Exercise details:
Would you count how many lines of the material below hold the string "with"? Give only the number.

┌─ Stored data

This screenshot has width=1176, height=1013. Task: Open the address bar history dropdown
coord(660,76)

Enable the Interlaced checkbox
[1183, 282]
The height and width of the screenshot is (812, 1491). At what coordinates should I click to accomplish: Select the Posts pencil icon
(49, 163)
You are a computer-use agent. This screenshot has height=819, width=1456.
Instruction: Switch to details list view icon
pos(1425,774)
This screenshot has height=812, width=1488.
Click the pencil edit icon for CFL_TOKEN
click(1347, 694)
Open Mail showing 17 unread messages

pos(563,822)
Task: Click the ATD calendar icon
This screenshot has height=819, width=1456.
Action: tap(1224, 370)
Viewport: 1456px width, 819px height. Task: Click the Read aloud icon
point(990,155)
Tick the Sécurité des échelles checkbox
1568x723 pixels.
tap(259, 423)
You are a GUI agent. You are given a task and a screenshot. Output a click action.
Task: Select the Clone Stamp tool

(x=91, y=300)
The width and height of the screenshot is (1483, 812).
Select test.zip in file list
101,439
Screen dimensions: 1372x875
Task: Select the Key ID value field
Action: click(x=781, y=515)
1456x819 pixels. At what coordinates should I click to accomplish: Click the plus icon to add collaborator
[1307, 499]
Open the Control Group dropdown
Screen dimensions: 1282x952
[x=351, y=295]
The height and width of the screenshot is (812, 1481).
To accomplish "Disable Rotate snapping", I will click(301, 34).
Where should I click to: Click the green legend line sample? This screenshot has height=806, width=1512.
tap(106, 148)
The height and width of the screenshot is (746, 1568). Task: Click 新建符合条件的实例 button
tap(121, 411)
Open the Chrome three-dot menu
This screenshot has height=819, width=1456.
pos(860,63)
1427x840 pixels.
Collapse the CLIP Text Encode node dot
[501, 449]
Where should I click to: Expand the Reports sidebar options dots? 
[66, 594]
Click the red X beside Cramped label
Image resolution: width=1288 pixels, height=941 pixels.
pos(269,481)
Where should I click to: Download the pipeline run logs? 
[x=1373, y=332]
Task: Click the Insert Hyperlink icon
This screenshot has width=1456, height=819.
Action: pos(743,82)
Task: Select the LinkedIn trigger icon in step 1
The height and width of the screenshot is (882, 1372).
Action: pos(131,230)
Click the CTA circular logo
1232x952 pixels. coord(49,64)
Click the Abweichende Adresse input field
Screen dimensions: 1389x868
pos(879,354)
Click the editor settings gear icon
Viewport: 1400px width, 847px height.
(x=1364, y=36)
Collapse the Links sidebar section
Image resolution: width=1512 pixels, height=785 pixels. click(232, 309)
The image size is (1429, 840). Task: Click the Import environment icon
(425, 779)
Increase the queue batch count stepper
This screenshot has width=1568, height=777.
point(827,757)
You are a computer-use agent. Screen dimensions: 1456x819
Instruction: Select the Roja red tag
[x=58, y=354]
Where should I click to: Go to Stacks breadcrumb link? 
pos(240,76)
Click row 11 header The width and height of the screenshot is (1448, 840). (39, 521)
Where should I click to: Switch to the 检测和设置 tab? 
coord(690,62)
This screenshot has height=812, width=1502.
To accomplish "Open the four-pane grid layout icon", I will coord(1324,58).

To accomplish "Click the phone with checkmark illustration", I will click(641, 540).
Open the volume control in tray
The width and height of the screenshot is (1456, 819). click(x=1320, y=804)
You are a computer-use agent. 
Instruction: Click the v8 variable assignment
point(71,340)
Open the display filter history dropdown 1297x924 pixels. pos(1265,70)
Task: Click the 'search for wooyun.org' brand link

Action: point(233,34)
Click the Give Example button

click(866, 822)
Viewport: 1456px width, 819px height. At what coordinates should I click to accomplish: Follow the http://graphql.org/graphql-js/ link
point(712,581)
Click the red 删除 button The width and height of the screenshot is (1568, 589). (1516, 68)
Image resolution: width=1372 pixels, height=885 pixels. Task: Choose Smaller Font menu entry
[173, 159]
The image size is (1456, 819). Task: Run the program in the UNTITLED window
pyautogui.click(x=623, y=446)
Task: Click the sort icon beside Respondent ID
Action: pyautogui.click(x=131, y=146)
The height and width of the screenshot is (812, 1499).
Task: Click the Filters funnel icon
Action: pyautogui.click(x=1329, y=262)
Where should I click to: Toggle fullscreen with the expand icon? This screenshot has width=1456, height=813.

└─

Answer space:
2